Information shown
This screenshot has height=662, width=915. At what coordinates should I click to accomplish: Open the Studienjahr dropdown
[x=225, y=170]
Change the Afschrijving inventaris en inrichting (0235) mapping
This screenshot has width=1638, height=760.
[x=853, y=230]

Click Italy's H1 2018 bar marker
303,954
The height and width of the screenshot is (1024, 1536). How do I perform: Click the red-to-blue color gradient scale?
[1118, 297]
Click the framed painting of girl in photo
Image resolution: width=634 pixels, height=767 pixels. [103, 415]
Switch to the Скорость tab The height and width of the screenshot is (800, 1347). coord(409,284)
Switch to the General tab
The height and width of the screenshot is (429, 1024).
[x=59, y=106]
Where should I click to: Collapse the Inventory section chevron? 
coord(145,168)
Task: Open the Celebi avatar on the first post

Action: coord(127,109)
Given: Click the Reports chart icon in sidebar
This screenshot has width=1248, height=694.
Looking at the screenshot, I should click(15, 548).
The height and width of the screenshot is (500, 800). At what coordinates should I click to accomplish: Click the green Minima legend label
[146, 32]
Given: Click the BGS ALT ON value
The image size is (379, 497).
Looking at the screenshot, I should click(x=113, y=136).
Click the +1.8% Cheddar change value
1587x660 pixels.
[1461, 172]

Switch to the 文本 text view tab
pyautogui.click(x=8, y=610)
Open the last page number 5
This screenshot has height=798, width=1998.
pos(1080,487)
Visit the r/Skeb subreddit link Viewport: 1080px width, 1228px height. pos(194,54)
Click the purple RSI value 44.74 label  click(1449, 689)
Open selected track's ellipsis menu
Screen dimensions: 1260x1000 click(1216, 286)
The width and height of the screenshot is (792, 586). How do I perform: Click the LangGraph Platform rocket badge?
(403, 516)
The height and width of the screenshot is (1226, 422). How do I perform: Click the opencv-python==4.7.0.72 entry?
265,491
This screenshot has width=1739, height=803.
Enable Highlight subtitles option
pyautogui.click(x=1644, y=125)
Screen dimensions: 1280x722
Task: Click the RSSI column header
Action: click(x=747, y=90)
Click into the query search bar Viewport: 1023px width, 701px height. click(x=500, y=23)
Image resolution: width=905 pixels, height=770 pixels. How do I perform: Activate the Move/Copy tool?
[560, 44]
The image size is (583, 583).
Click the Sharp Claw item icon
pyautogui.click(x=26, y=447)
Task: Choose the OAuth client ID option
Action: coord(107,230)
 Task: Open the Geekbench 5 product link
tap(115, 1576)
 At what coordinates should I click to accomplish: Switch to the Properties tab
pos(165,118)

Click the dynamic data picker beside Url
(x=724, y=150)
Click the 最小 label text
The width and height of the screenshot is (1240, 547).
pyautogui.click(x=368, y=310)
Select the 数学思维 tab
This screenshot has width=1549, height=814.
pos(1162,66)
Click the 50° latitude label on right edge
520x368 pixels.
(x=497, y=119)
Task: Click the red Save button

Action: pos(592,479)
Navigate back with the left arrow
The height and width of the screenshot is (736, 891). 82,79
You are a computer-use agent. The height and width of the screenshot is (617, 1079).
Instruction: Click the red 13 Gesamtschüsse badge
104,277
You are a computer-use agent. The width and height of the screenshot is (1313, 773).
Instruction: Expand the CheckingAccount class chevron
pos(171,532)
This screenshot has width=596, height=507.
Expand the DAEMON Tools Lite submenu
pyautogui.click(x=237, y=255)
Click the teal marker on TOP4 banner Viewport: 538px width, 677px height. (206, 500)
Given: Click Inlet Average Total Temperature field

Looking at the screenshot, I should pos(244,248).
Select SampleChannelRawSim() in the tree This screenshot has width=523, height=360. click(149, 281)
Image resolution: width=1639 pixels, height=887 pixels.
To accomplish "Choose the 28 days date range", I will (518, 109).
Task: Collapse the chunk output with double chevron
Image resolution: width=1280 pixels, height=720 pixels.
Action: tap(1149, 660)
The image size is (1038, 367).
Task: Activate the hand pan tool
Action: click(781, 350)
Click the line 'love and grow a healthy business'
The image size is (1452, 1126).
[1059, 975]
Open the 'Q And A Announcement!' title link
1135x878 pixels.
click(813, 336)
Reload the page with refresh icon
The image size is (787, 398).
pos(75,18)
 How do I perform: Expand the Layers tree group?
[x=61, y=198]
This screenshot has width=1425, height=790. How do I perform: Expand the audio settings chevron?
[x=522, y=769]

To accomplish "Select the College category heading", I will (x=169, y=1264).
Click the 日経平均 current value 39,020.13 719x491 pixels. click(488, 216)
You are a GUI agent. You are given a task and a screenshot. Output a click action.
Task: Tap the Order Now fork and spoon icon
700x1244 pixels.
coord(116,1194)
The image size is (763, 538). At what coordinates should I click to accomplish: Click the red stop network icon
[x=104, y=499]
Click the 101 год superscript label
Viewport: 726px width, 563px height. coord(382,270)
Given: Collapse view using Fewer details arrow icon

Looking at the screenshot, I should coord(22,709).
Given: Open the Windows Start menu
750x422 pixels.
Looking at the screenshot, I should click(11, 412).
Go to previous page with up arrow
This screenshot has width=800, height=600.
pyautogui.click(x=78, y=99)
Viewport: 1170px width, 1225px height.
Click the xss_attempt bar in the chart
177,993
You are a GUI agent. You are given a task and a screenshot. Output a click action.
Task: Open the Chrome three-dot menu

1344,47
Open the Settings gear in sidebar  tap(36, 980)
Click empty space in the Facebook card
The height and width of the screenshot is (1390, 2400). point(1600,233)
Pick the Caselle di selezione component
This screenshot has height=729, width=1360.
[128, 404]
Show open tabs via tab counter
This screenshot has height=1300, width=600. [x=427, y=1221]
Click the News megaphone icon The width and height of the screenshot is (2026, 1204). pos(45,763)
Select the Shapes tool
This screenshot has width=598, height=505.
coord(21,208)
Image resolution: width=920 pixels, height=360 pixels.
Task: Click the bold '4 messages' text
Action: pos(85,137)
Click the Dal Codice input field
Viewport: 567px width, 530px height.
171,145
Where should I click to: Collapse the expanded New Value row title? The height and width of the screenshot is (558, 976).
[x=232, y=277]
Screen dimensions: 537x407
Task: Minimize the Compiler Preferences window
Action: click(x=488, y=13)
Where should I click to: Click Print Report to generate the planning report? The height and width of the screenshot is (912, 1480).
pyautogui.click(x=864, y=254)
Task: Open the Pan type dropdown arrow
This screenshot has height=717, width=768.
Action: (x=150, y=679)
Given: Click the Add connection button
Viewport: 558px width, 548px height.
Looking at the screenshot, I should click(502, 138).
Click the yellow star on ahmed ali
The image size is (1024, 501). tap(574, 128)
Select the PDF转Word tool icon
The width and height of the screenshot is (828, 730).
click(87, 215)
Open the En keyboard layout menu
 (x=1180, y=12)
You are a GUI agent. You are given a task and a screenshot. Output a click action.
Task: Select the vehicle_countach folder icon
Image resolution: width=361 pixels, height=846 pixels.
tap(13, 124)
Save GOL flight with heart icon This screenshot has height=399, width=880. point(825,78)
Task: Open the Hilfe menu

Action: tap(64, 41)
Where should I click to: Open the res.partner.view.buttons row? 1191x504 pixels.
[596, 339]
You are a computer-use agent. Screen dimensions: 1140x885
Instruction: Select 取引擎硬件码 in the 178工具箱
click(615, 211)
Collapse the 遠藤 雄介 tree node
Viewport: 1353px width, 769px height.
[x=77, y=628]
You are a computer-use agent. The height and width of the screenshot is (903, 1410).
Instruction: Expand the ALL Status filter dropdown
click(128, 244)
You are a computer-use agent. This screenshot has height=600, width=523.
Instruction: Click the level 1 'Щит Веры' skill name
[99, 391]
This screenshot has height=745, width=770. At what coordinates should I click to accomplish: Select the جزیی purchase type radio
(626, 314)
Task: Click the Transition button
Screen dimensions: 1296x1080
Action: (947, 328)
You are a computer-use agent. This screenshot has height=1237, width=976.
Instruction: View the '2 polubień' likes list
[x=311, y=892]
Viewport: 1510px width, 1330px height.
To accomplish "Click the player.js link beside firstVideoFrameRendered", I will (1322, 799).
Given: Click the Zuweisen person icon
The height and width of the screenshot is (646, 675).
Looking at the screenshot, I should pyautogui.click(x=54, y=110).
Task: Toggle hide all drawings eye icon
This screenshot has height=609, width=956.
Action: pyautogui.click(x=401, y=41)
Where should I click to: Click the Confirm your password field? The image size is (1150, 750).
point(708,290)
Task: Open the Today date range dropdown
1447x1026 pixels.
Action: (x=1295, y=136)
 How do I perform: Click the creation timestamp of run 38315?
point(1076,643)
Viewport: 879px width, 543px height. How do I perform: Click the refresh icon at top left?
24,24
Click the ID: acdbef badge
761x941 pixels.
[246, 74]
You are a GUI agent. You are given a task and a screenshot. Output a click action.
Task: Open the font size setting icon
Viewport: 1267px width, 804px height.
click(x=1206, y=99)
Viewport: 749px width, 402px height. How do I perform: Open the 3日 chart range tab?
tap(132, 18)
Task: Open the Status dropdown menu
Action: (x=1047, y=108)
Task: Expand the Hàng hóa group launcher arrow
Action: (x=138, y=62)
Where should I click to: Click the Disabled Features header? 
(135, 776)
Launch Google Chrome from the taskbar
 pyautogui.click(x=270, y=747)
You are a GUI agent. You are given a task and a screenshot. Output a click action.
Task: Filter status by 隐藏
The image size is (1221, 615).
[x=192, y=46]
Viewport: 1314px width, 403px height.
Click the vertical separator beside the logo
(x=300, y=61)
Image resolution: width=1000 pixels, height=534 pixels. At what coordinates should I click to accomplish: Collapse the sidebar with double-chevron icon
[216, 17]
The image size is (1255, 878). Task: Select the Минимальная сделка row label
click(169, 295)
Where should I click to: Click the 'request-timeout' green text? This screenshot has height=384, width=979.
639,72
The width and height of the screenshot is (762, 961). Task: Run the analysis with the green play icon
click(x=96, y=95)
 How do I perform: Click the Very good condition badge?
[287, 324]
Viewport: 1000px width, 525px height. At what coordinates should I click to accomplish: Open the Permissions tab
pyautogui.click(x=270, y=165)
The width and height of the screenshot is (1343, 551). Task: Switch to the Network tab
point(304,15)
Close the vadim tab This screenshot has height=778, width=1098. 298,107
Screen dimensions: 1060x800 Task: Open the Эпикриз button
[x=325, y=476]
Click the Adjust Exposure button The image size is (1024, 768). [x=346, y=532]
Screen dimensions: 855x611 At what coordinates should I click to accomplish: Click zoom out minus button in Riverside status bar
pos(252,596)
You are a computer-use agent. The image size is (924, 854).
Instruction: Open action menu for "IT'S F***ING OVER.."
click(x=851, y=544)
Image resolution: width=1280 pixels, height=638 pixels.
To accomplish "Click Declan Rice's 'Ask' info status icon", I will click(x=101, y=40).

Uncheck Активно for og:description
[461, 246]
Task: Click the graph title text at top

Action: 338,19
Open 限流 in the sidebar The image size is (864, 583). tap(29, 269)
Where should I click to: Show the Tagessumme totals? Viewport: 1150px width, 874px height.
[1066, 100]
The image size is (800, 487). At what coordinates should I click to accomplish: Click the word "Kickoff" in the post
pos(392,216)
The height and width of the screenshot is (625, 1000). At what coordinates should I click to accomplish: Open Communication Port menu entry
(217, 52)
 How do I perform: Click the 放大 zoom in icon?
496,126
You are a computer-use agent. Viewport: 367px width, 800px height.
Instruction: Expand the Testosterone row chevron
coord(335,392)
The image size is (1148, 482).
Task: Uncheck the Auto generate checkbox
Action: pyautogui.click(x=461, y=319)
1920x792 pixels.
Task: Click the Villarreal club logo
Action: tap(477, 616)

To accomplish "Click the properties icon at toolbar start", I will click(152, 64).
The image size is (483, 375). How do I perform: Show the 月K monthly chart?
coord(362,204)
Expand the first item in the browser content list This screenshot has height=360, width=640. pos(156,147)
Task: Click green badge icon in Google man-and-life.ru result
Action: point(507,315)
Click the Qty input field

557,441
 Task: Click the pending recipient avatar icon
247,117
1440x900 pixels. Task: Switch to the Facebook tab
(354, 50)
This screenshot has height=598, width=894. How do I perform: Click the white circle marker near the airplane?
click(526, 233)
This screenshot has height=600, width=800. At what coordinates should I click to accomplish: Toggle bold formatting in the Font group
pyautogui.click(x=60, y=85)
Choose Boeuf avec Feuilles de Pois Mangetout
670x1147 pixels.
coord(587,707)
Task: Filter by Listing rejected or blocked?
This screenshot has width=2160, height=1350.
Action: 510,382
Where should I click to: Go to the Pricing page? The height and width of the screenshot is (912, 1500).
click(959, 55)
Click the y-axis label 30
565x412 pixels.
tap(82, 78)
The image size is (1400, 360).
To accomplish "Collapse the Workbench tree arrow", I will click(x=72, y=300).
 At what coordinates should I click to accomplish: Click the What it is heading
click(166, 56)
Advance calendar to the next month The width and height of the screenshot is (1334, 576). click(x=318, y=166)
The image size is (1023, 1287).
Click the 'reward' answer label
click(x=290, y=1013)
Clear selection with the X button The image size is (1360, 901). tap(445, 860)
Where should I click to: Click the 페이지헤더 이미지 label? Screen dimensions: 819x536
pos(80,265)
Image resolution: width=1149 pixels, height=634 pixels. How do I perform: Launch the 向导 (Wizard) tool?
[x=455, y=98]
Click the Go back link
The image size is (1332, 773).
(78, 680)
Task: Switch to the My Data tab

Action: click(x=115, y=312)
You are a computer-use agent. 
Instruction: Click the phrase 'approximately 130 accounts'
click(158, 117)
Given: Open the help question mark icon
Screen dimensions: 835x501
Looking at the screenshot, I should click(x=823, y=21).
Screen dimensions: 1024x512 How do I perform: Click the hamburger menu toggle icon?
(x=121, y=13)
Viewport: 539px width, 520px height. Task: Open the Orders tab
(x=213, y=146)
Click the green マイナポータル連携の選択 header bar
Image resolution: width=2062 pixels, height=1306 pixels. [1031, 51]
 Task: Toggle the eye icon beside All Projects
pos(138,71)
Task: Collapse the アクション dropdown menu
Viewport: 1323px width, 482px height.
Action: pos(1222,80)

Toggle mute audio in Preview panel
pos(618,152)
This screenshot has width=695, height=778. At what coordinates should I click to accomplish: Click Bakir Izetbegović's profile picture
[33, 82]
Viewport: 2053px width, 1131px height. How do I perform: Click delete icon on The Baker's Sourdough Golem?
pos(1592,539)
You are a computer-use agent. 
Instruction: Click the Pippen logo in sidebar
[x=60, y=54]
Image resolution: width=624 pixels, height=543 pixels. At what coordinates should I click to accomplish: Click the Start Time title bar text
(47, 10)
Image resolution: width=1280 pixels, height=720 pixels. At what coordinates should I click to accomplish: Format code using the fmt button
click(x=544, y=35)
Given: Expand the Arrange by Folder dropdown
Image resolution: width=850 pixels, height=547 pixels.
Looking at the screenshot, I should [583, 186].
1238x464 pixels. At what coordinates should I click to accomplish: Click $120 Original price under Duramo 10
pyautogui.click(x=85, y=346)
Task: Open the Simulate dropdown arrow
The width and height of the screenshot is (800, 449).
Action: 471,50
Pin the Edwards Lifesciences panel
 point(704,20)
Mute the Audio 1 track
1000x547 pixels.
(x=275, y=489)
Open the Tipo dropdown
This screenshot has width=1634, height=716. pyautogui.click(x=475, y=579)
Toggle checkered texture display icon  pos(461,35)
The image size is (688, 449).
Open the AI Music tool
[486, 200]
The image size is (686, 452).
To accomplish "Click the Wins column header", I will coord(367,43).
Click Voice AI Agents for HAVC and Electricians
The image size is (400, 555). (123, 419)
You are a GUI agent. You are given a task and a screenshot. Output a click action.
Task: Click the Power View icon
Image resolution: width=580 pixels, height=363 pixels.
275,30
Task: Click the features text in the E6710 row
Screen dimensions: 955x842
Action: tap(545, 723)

Task to complete
Where in the listing does the string "date" appear? Copy every line that has it.

Answer to the exercise
To accomplish "Choose the 28 days date range", I will (518, 109).
Task: Open the Today date range dropdown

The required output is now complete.